------ Document passage

To address these issues, open-source Geographic Information Systems (specifically QGIS) offer distinct advantages. Compared to commercial software, QGIS is cost-effective and highly interoperable, allowing for the integration of multi-source spatial data. This provides a reproducible technical foundation for creating customized evacuation plans tailored to inland flooding.

1.3. Objectives and Innovation

Based on the aforementioned gaps, this study aims to establish an integrated QGIS-based analytical method. The core scientific problem this study seeks to solve is how to effectively fuse inland flood depth data with the road network topology to avoid flood risks.

The main innovations of this study are characterized by the following two aspects:

• Establishment of a Safety-Threshold-Based Network: The proposed method integrates inland flooding depth data (as illustrated in Figure 4 and Figure 5 [8]) with road networks. Figure 4 defines the danger levels based on water depth, indicating that a depth of 0.5 m (Danger-level B) is sufficient to compromise the stability of an adult. Based on this physical limit, we set a 0.5 m safety threshold to construct a “Safe Road Network” topology that automatically filters out hazardous road segments.
• Simultaneous Multi-Destination Optimization: Unlike traditional methods, our workflow enables the simultaneous generation of optimal evacuation routes for multiple residential origins to multiple shelters, significantly improving planning efficiency.

Figure 6 shows the flowchart illustrating the proposed methodology.

2. Materials and Methods

2.1. Study Site

The authors chose Kurashiki City, Okayama Prefecture, Japan as the study site in this research (Figure 7). Kurashiki City is located at approximately 34.58° N latitude and 133.77° E longitude in the south-central part of Okayama Prefecture, Japan. The city experiences a humid subtropical climate, with average annual rainfall around 1350 mm and concentrated rainfall during the rainy season in July [21,22]. As of the 2020 census, the population was about 474,592 people, with approximately 125,532 aged 65 or older (about 26.5%) [23]. In July 2018 during the torrential rains, the Mabi-cho area of Kurashiki suffered thousands of damaged houses and dozens of fatalities [24], underscoring its value as a key study site for urban inland flooding and evacuation research.

2.2. Software Framework

To ensure analytical accessibility for local governments and researchers without high-cost software, this study employed the open-source Geographic Information System (GIS) software QGIS. All analyses were completed solely with built-in functions of QGIS (Version 3.28), without any secondary programming or plugin development. QGIS provides standard tools for vector processing, spatial querying, overlay operations, and network modeling, enabling a fully reproducible workflow without professional programming knowledge [25].

This research specifically utilizes QGIS’s network analysis capabilities to optimize evacuation routes under inland flood constraints. While 3D modeling systems and commercial flood-simulation platforms offer advanced visualization, they often rely on expensive licenses and complex code modules. In contrast, QGIS provides a low-cost yet sufficiently robust analytical environment for integrating multi-source spatial data for evacuation planning.

2.2.1. Network Analysis

The evacuation route analysis was conducted using the Shortest Path tool in QGIS 3.28. This function is included in the standard QGIS network analysis toolbox and applies the Dijkstra algorithm to find the path with the minimum cost between two points. According to the official QGIS User Guide [26], the main parameters include Path type, Cost, and Speed field.Since the method proposed in this study is implemented entirely using the existing functions of QGIS without creating new plugins or algorithms, the algorithmic principles are not described in detail here. Readers who are interested in the internal algorithm are referred to the official QGIS Developer Cookbook [27].

------------

Problems >>
(1) Rewrite the passage on QGIS evacuation planning from "2.2.1. Network Analysis" to "Developer Cookbook [27].", replacing "Dijkstra algorithm" with "A* algorithm".
(2) Put the listing from the line with "Click the 2.3485 current price label" through the end of the listing into a numbered list, skipping blank lines. Leave the pictures out.
The passage on QGIS evacuation planning and the listing come from separate sources.

------ Input for this task

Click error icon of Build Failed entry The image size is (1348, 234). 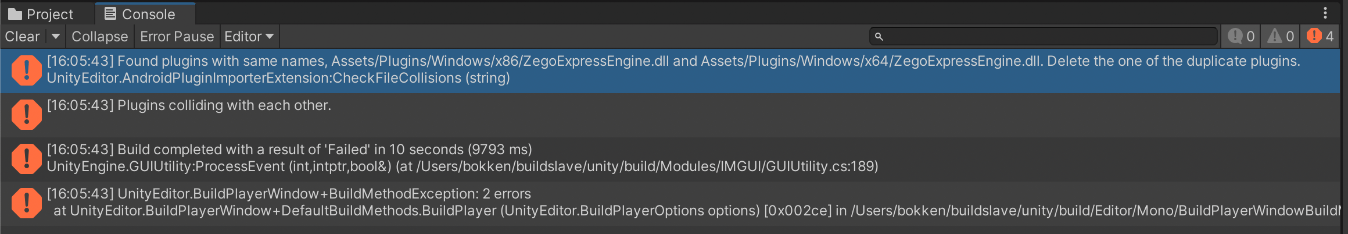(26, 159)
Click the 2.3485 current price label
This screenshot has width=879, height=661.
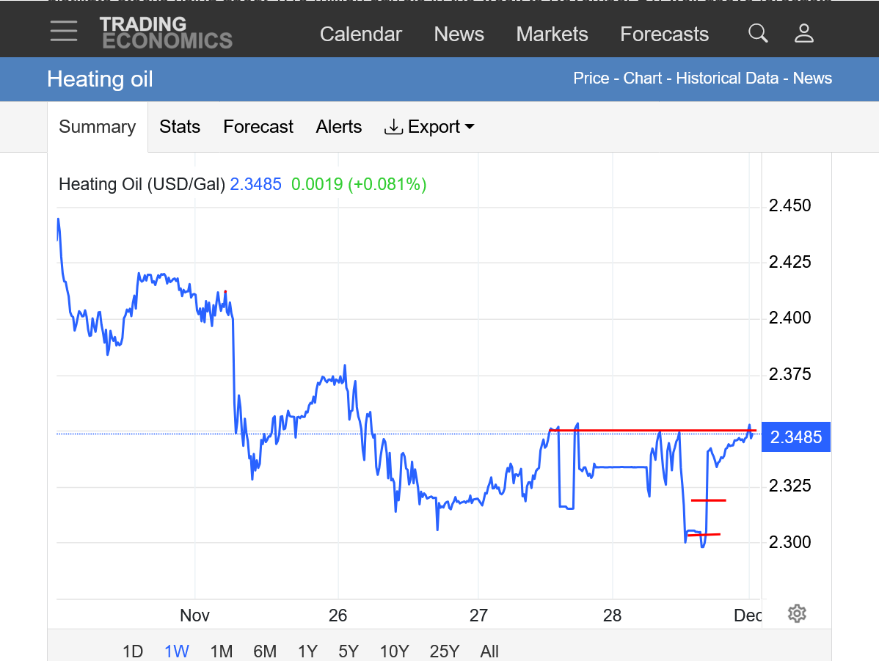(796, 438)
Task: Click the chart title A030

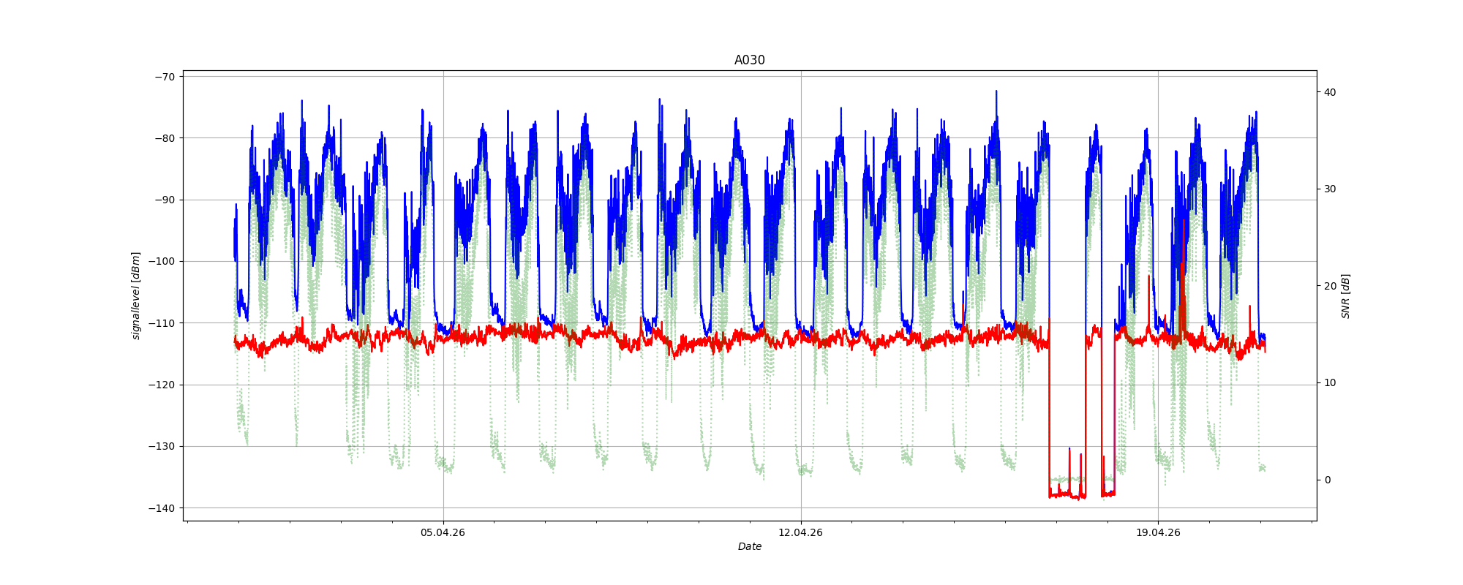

------------

Task responses >>
(1)
2.2.1. Network Analysis

The evacuation route analysis was conducted using the Shortest Path tool in QGIS 3.28. This function is included in the standard QGIS network analysis toolbox and applies the A* algorithm to find the path with the minimum cost between two points. According to the official QGIS User Guide [26], the main parameters include Path type, Cost, and Speed field.Since the method proposed in this study is implemented entirely using the existing functions of QGIS without creating new plugins or algorithms, the algorithmic principles are not described in detail here. Readers who are interested in the internal algorithm are referred to the official QGIS Developer Cookbook [27].

(2)
1. Click the 2.3485 current price label
2. This screenshot has width=879, height=661.
3. (796, 438)
4. Task: Click the chart title A030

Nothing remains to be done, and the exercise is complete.